In 1390, Eleonora D’Arborea - the one and only Sardinian ruler in the island’s written history - wrote a long legal code, the Carta de Logu, in which she proclaimed that any person who fenced in a piece of land would be recognized as its legal owner.

The island had, by then, been ravaged and divided for centuries and the noble aim of the Carta de Logu was to unite the many different factions and strengthen the island’s economy under one arm of law. (Over six hundred years later, this is still the aim of many an independence movement.) The Carta de Logu had many fascinating passages, including an extremely avant-garde section dedicated to the protection of women, however this particular law succeeded mainly in consolidating land-ownership among the few that had the means to quickly build stone walls and enclose the best pieces of farmland. Fortunately, stone walls are stunning little pieces of manual labor, because they are, to this day, a fixture of the Sardinian countryside.
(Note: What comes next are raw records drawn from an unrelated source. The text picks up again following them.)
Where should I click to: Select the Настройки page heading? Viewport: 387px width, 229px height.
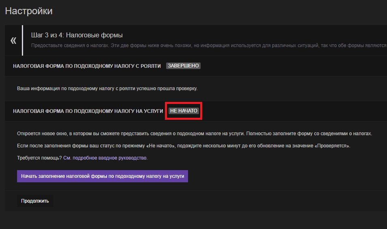pos(29,11)
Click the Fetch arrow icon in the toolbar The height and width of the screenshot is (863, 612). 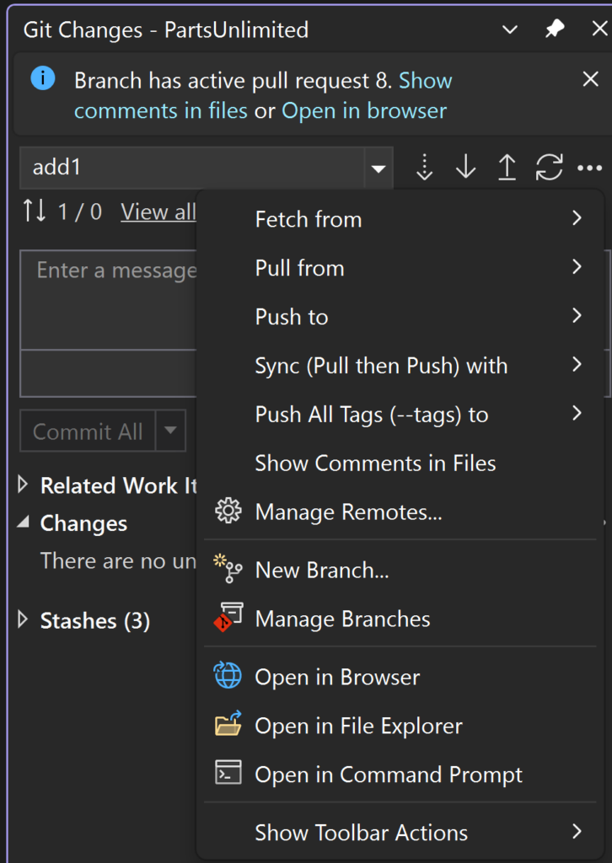tap(424, 167)
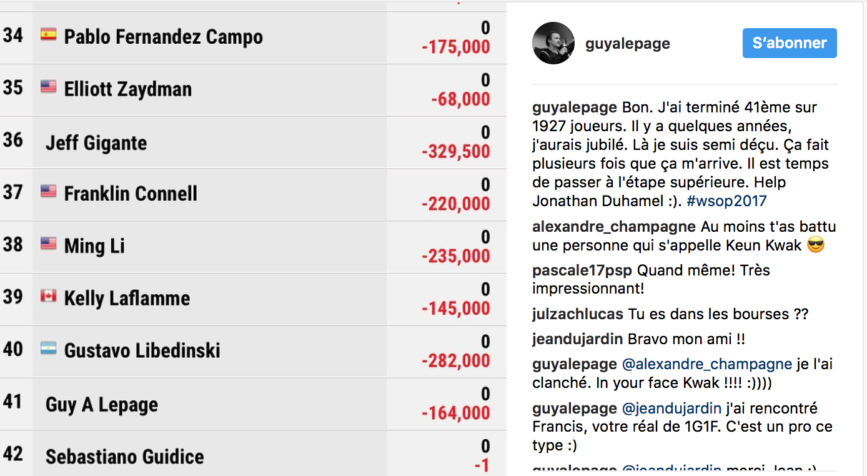Open the #wsop2017 hashtag link

pyautogui.click(x=726, y=201)
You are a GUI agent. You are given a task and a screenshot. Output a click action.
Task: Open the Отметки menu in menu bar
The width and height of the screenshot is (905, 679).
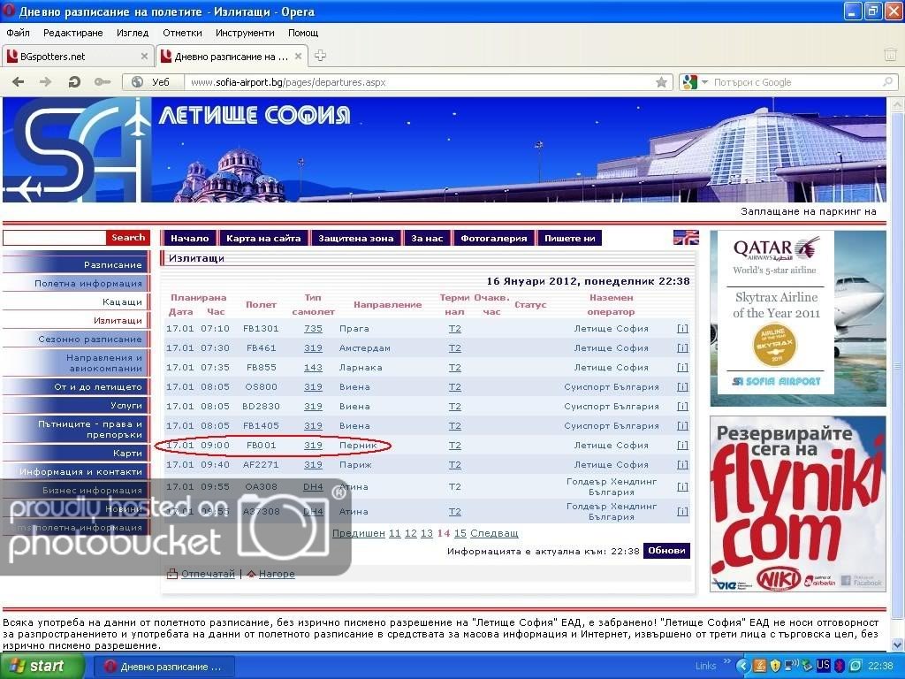coord(182,33)
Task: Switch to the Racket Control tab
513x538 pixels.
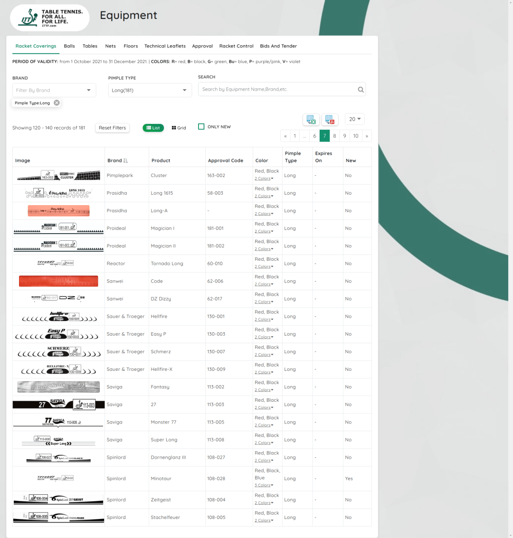Action: tap(236, 46)
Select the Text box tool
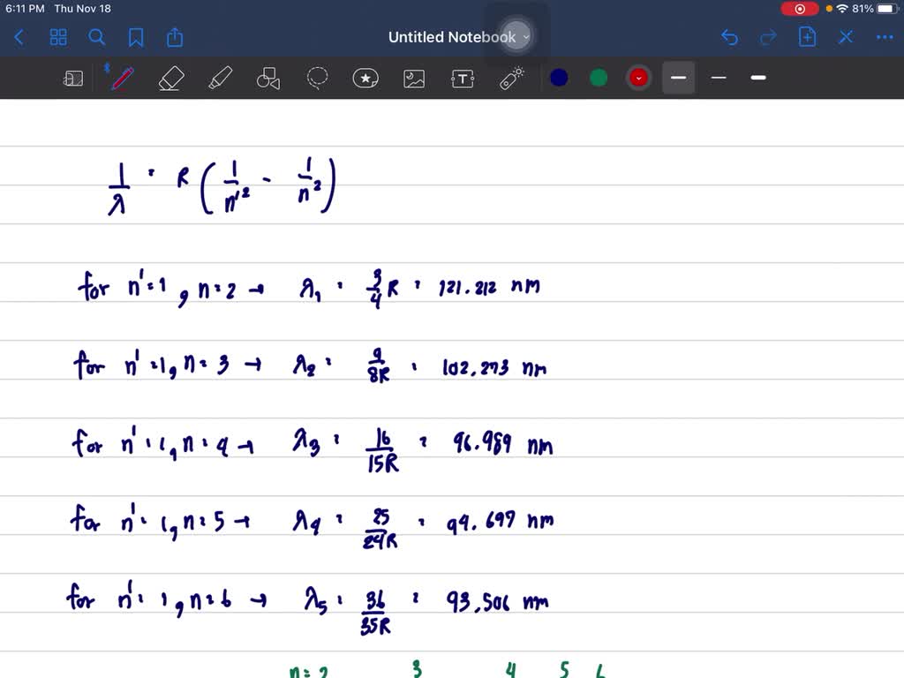The image size is (904, 678). point(463,79)
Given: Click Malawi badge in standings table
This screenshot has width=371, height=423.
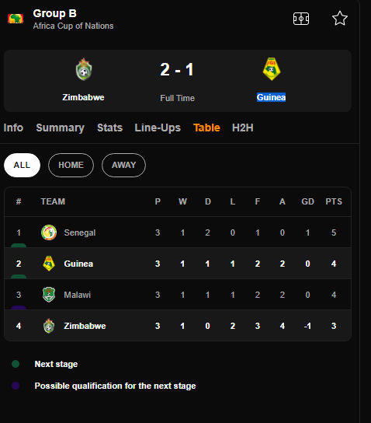Looking at the screenshot, I should (49, 295).
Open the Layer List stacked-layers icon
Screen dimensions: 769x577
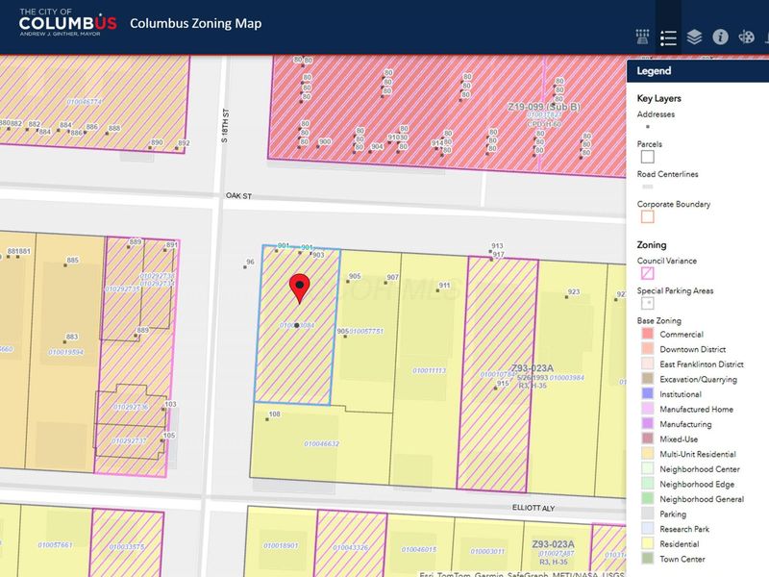tap(694, 37)
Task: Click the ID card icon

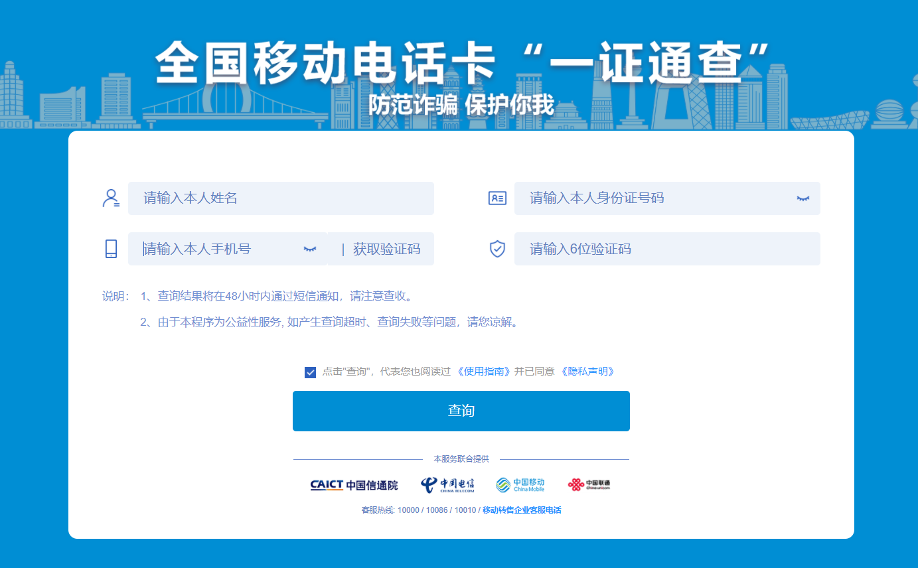Action: point(497,198)
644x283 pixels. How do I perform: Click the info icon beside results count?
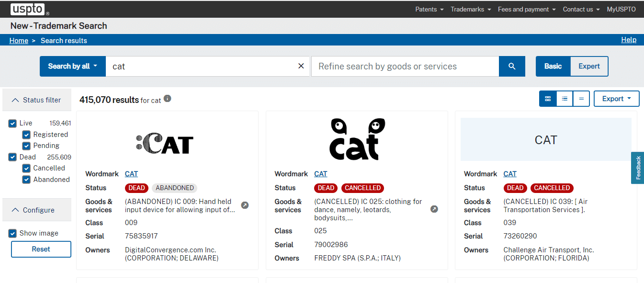pos(167,99)
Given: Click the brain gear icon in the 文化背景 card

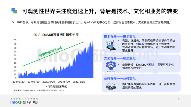Looking at the screenshot, I should (111, 66).
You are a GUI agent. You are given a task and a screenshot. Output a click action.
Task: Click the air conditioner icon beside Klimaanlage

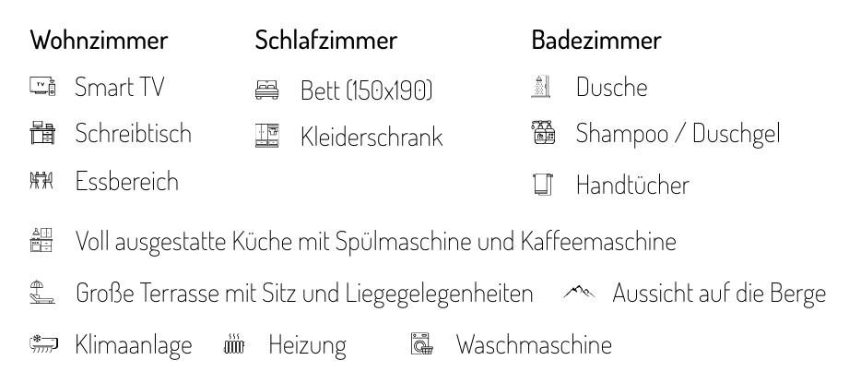[x=42, y=346]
With the arrival of the prickly pear, most probably in the 1600’s, the Sardinians began to use them on top of lower stone walls, halving the work involved and letting nature keep man and beast out of their fields. In less urgent situations, the pads were planted directly into the ground. Even today, many property lines are marked solely by the ubiquitous prickly pear which, left alone, quickly transforms into a spiny sculpture of grotesque dimensions.
 
It is a worthy lesson to us new arrivals. The prickly pear, a gnarled and under-appreciated thing, after all, has found its place. It has remained stubbornly itself in form and in substance. It has adapted a little. But with tenacity and perseverance, it has made itself a part of the landscape; it has found its happy home.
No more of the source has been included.